Coding Horror: Giving Up on Microsoft - mattjaynes
http://www.codinghorror.com/blog/archives/000845.html
======
jwecker
The clincher for me was years ago when our ISP moved physical locations. They
had a bunch of geeks including my friend Joey go over and help move things,
especially all of the co-lo servers. Joey told me later that as they loaded
the vans the nix guys grabbed their servers, jumped into the vans and crammed
them in there as best they could, sometimes plopping them on the ground. The
windows geeks who showed up gently disconnected each machine and very, very
gently and carefully carried them to the vans or transported them to the new
location in their own vehicles. They treated their servers like glass. And
then when everyone arrived and the ISP guys said "OK, who can help crimp
cat-5s?" all the nix guys said sure and all the windows guys looked around for
a bit and said "uh, we're not certified to do network stuff" and left.
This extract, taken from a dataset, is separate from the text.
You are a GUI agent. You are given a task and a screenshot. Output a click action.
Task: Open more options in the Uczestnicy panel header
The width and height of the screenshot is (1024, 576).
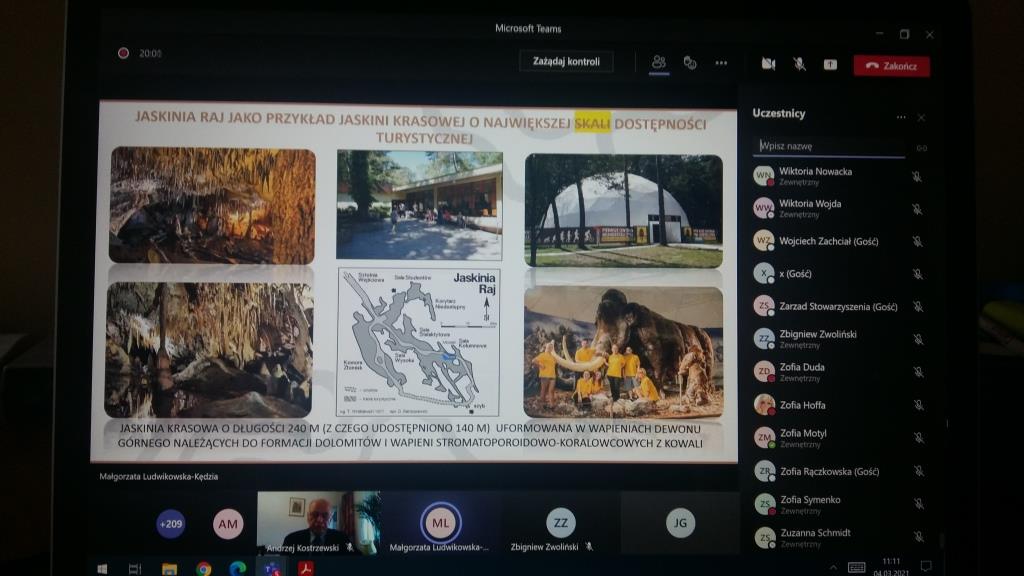[900, 117]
It's funny- it's completely a mental thing, but Joey and I were sure they
treated those servers like glass because, as we had both experienced in former
lives, the OS acted like it was made of glass. Any jarring and who knows what
would happen to the registry or filesystem. That and the fact that they had so
much money tied up in those servers.

------
Goladus
I agree with his point, sort of, but I don't think the dichotomy is really
that bad. I think a lot of unix and open source people are a bit fanatically
anti-microsoft, but the reality is most developers simply don't have the time
to become an expert in both worlds.

I'm trying to move away from microsoft for a fairly simple economic reason:
licensing is is a pain in the ass. Auditing software compliance is a legal
hassle that eats time and money. It's discouraging make-work.